Люди молча повиновались. Тело Набо положили на его кровать, поставили вокруг свечи и сосуд со святой водой и с побегом самшита, оставшимся с последнего Вербного воскресенья. Однако на следующий день, когда аббат Фортье пришел освятить могилу, вырытую в успевшей оттаять земле, тело Набо таинственным образом исчезло. Люди, совершившие святотатственную кражу, не оставили никаких следов. Деревня, напуганная пропажей трупа, в один голос утверждала, что это проделки дьявола и что теперь деревню придется долго отмаливать.

Это можно было считать еще не самой дурной развязкой: с жителей деревни сталось бы потребовать предания огню всего, что принадлежало убитому, в первую очередь его жилища... Сильви пошла людям навстречу, однако заказала несколько месс в своей личной часовне, после чего постаралась выкинуть из головы это трагическое происшествие, выглядевшее грозным напоминанием о королевской мстительности.

Будущее, всегда представлявшееся Сильви простым и ясным, теперь затянули тучи. Ей было тоскливо в огромном замке, где, несмотря на присутствие верной Жаннеты и домашний уют, она чувствовала себя совершенно одинокой.

Но ей еще только предстояло достигнуть дна одиночества и заброшенности. Тяжелее всего было бессонными беспросветными ночами, когда, несмотря на отвары Жаннеты, ей не удавалось сомкнуть глаз. Во второе воскресенье февраля, когда она, выйдя после большой обедни из деревенской церкви – после отъезда аббата Резини она пользовалась замковой часовней лишь изредка, – направилась вместе с Корантеном, Жаннетой и остальными назад в замок, их внезапно обогнала почтовая карета. У Сильви учащенно забилось сердце, и она ускорила шаг. Наконец-то она узнает новости! В карете мог оказаться только Персеваль де Рагнель.

– Вряд ли это он, – сказал Корантен, хмурясь. – Господин шевалье обязательно остановился бы рядом с вами.

– Тогда кто же?

В карете прибыла Мари! Сбросив на пол меховую шубу, в которой до того куталась, она стояла у камина в большой гостиной, в котором тлело толстое полено, и протягивала озябшие руки к теплу. При появлении матери она не соизволила обернуться. Гостиная была такая огромная, что Сильви показалось, будто она снова видит дочь малюткой. С нескрываемой радостью она воскликнула:

– Моя маленькая Мари! Ты вернулась!

Только когда Сильви оказалась рядом, готовая заключить дочь в объятия, та оборотила к ней лицо, от которого дохнуло еще более жгучим холодом, чем от белого мрамора каминной полки.

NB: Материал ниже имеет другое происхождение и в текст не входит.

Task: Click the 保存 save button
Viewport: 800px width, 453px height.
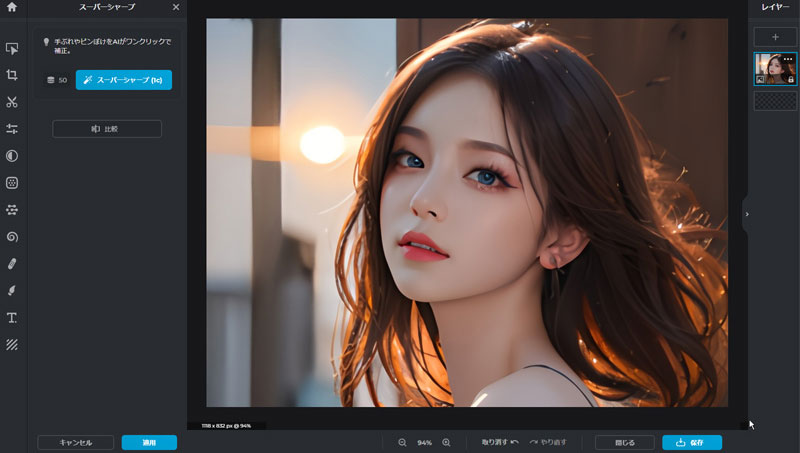Action: pos(691,442)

– Я приехала с вами проститься и сказать, что люто вас ненавижу! С этого дня у вас нет дочери.

– Что это значит, Мари?

– То, что вы испортили мне жизнь и что я вам никогда этого не прощу. Слышите? Никогда! – На последнем слове она всхлипнула.

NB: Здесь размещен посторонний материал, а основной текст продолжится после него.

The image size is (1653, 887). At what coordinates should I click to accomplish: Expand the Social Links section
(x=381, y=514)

Стараясь не дать воли гневу, поднявшемуся в душе от несправедливого обвинения, Сильви призвала себя к спокойствию: печать страдания, лежащая на милом личике дочери, побуждала ее еще шире раскрыть объятия, а не метать молнии. Видимо, Франсуа ее отверг... Сильви была счастлива уже тем, что дочь не осуществила свою страшную угрозу и предстала перед ней живой.